* [Exercise aim] Pictures aside, reproduce exactly each line from the one holding "Instruction: Close the joo@nuwa terminal tab" through the last line of the material, both ends included.

* [Records to process]
+---+

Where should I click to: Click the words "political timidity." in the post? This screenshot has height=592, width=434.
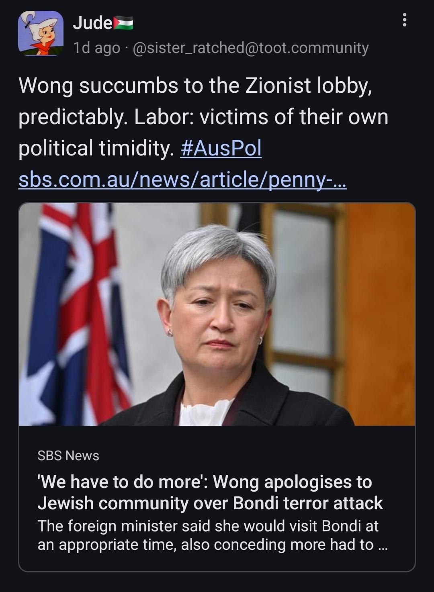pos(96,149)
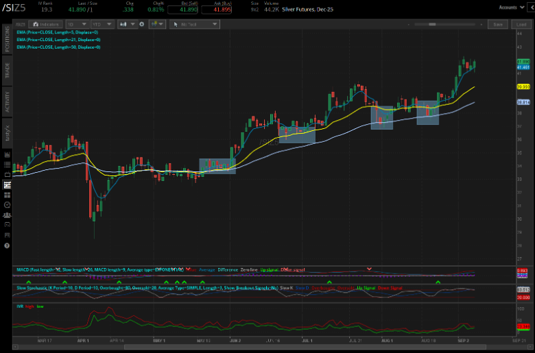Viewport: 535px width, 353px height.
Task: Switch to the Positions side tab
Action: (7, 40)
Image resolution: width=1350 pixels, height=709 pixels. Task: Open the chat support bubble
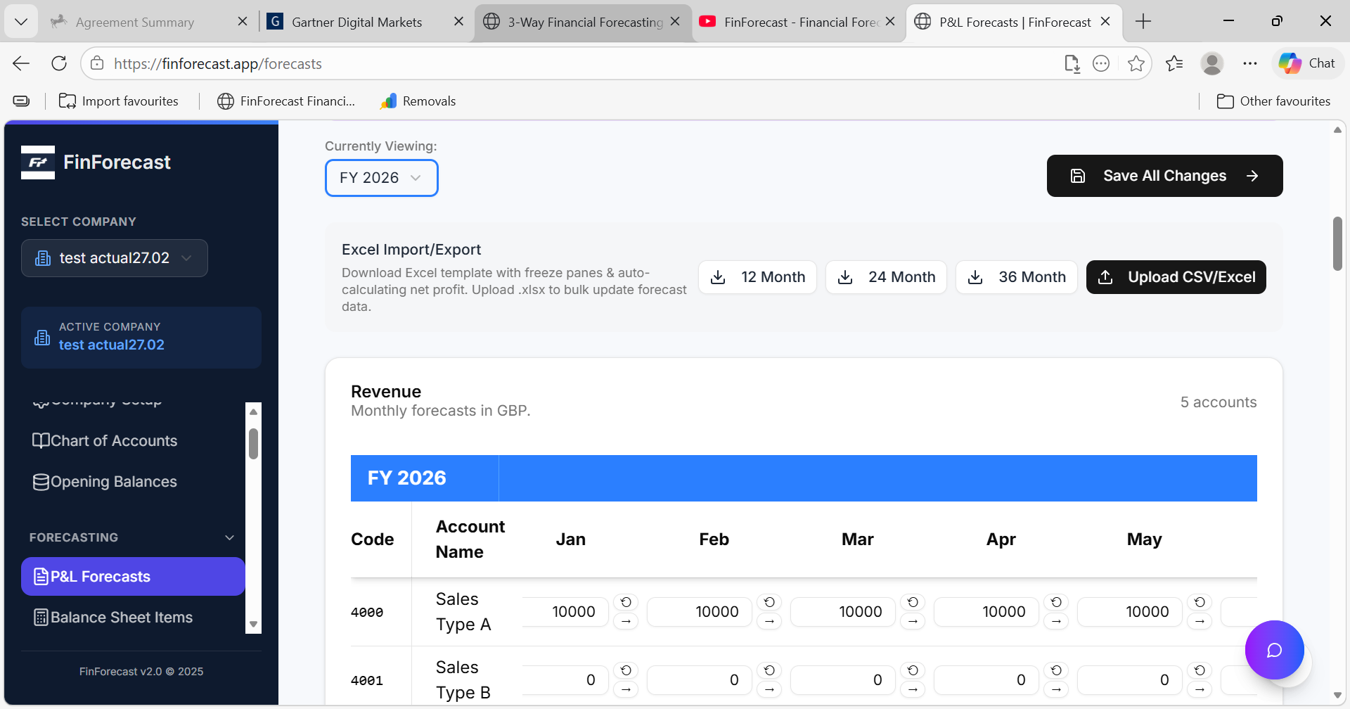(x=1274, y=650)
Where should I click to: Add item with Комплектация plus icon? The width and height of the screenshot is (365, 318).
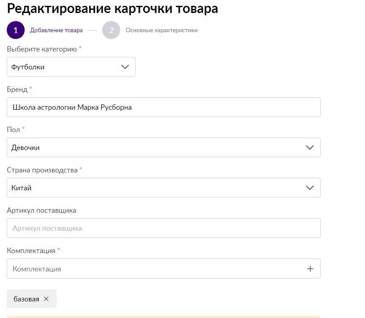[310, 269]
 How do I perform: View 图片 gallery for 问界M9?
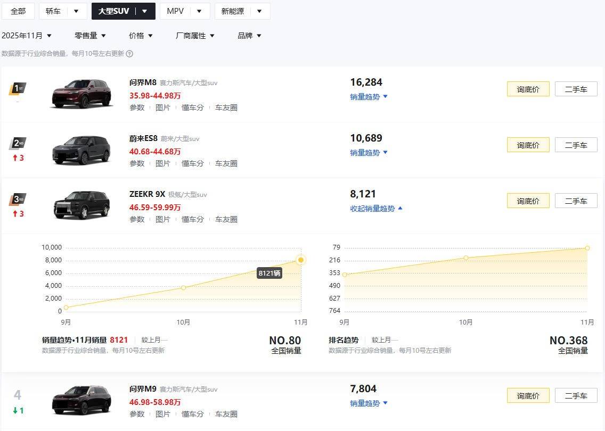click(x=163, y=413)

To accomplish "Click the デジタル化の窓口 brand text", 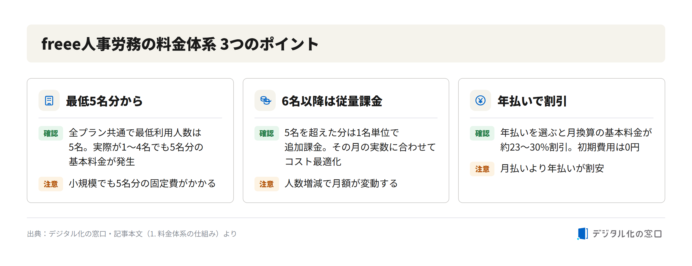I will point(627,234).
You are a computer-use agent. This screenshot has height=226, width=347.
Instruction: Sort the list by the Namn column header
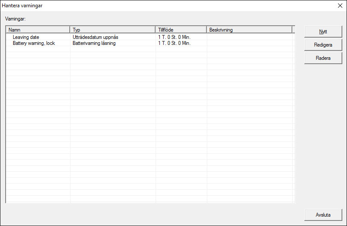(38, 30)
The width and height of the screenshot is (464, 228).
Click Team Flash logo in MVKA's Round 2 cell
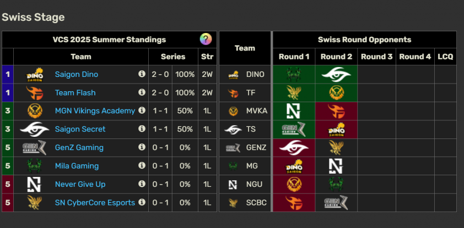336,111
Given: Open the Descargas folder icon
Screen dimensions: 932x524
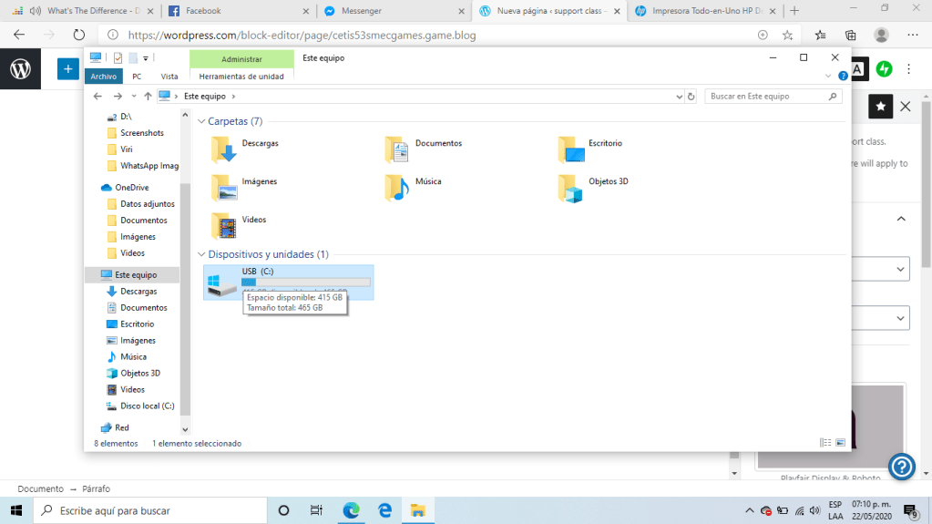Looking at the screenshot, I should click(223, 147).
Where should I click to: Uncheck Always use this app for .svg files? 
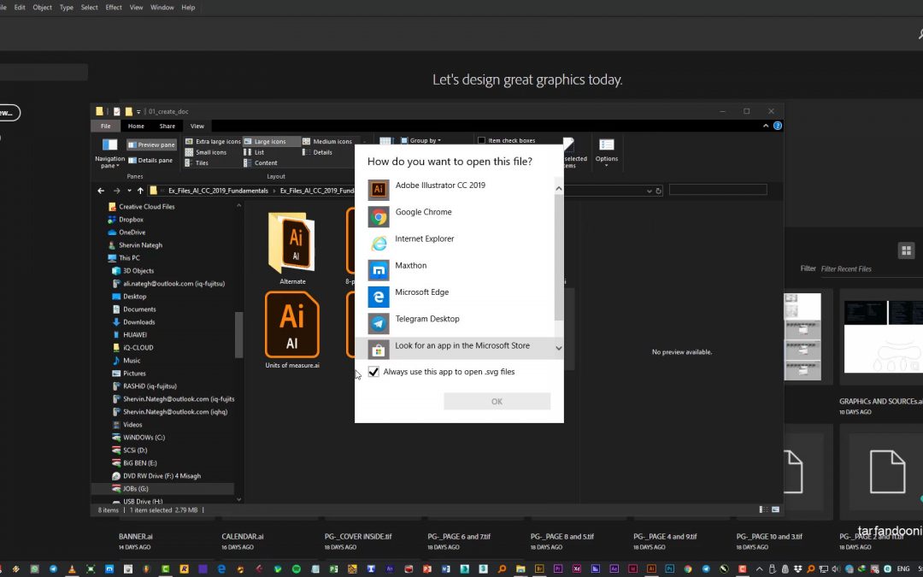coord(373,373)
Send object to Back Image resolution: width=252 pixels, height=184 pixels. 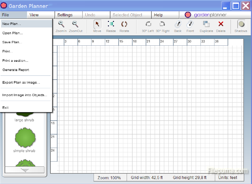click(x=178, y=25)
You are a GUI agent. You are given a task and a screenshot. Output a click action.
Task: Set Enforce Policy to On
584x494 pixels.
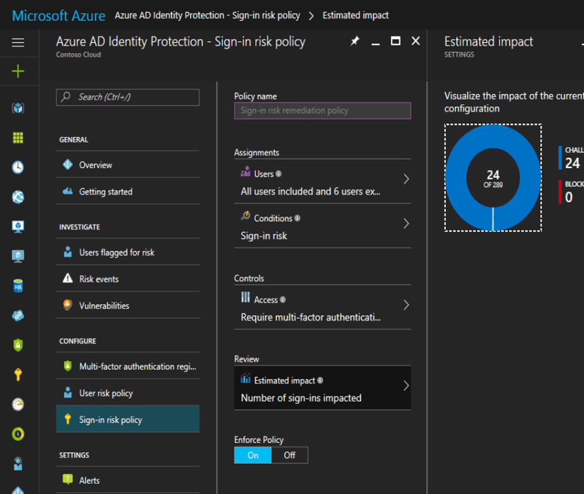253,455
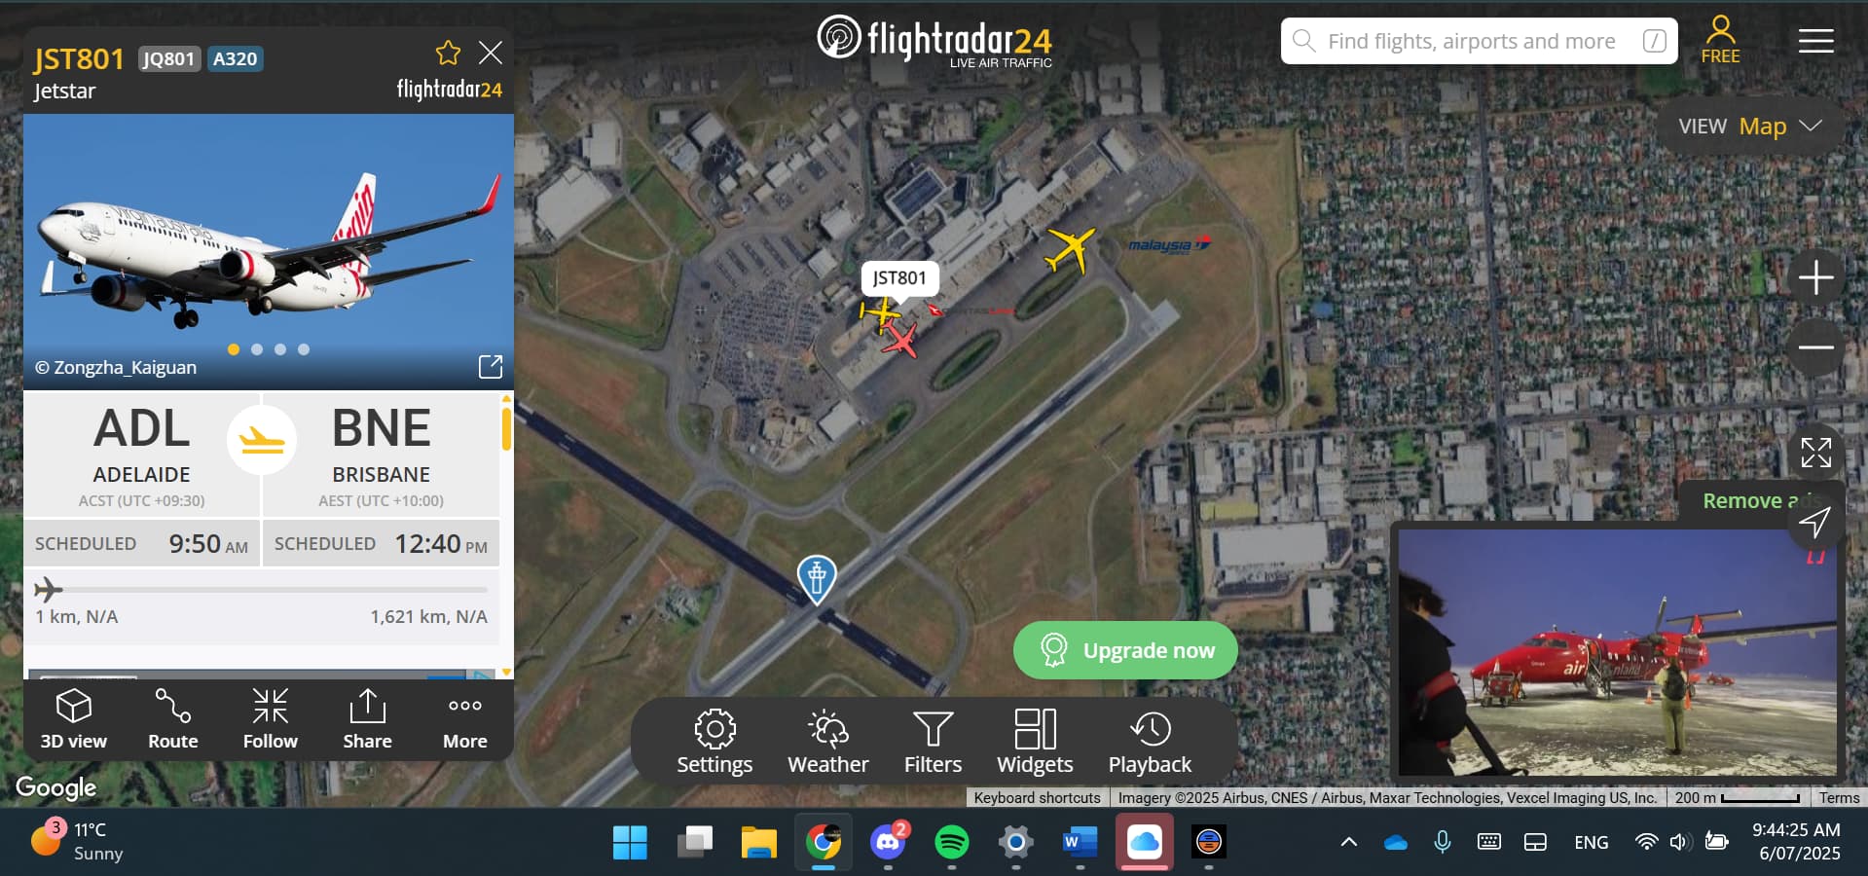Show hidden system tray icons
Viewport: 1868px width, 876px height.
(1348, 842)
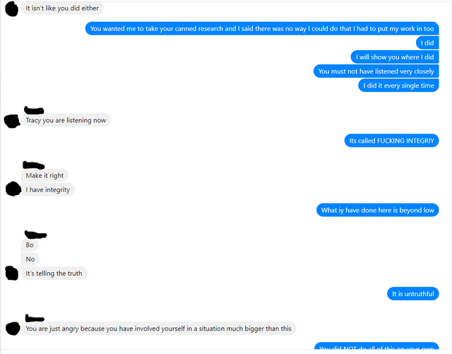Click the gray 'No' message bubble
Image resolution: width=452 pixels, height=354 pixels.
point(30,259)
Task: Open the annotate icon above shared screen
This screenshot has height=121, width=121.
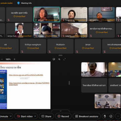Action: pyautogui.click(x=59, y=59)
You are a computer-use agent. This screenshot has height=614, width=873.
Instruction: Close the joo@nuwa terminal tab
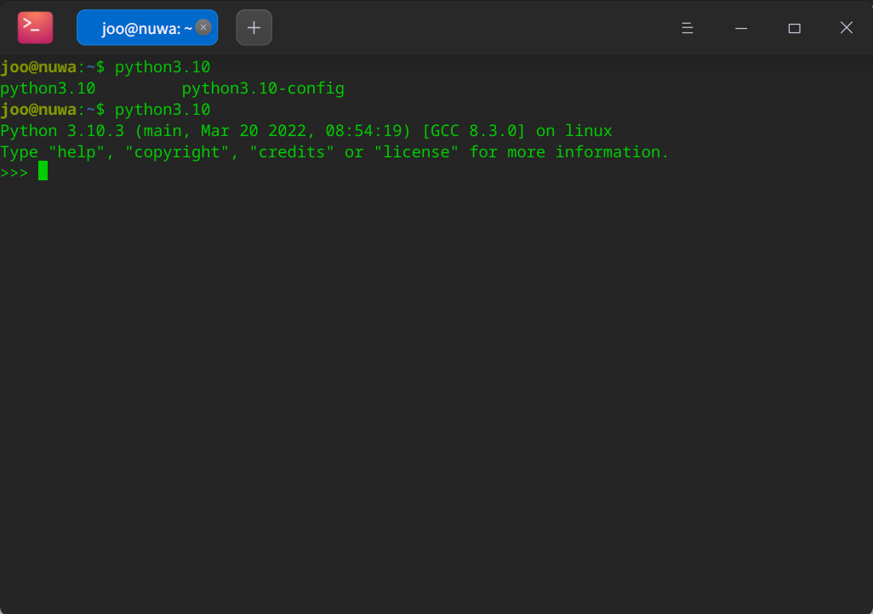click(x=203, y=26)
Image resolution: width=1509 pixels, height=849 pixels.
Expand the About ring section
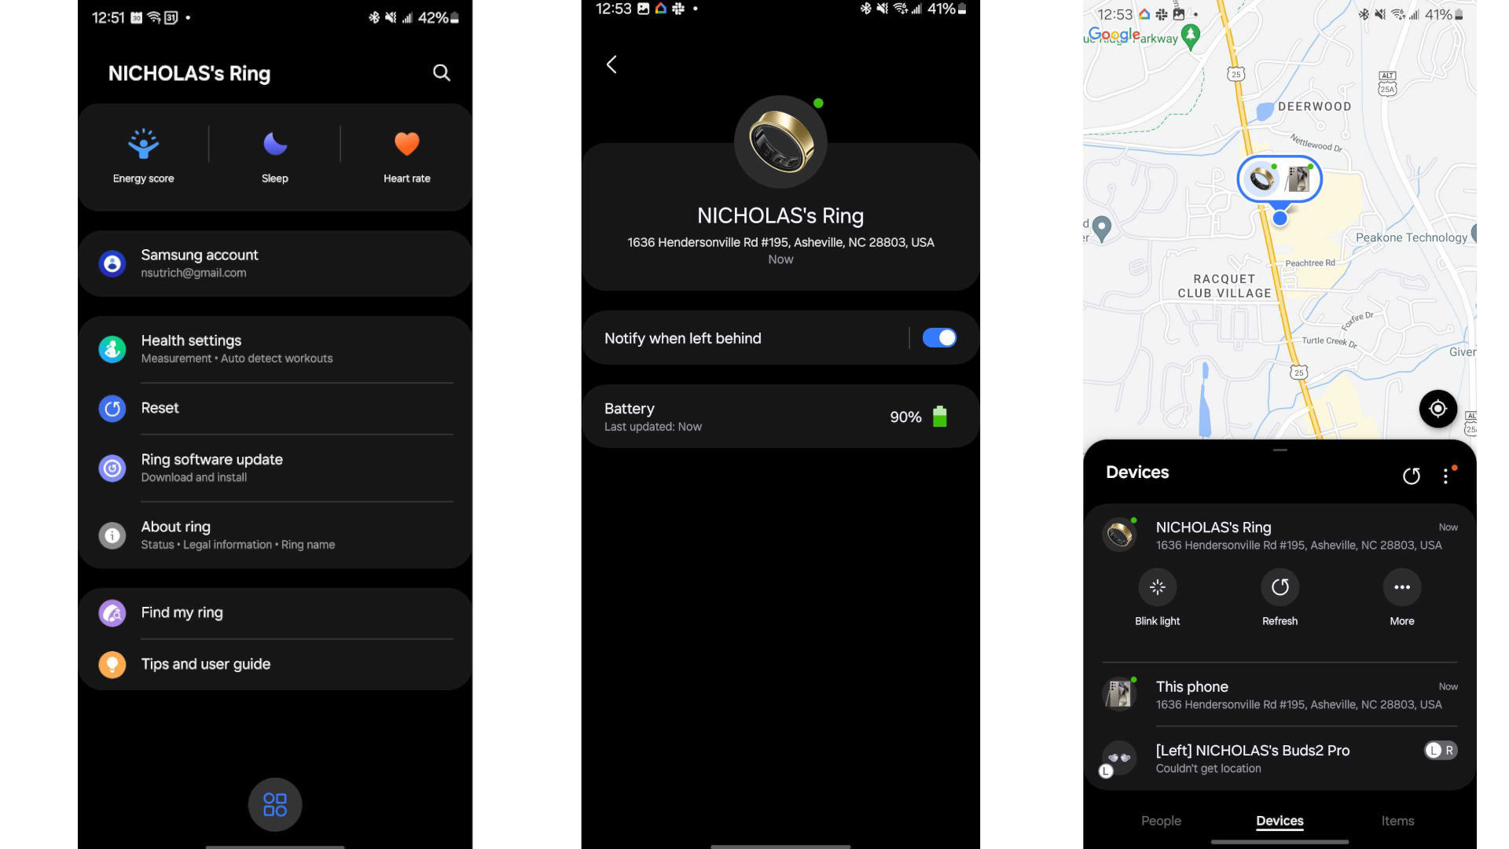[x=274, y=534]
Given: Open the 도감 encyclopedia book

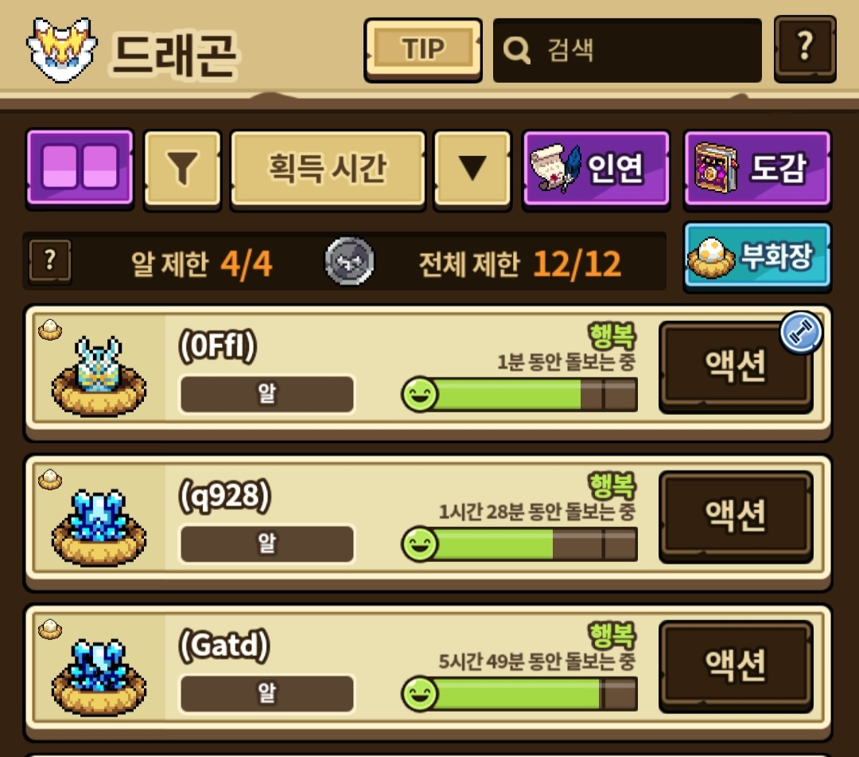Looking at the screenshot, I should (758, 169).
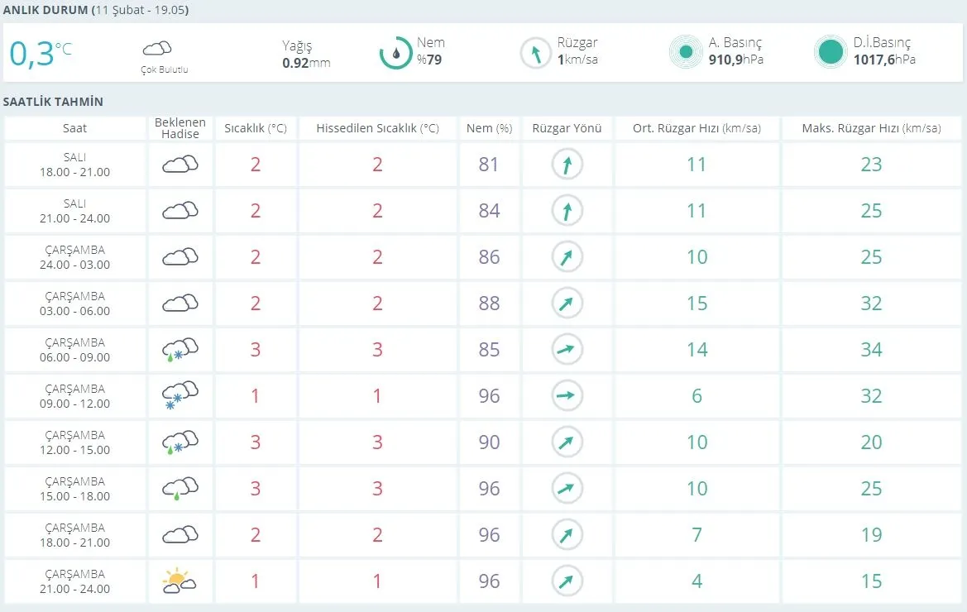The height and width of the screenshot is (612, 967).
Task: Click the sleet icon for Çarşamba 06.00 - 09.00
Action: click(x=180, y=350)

+---+

* [Response below]
Instruction: Close the joo@nuwa terminal tab
click(x=203, y=26)
Image resolution: width=1509 pixels, height=849 pixels.
Expand the About ring section
[x=274, y=534]
Given: Open the 도감 encyclopedia book

Looking at the screenshot, I should (758, 169).
The height and width of the screenshot is (612, 967).
Task: Click the sleet icon for Çarşamba 06.00 - 09.00
Action: click(x=180, y=350)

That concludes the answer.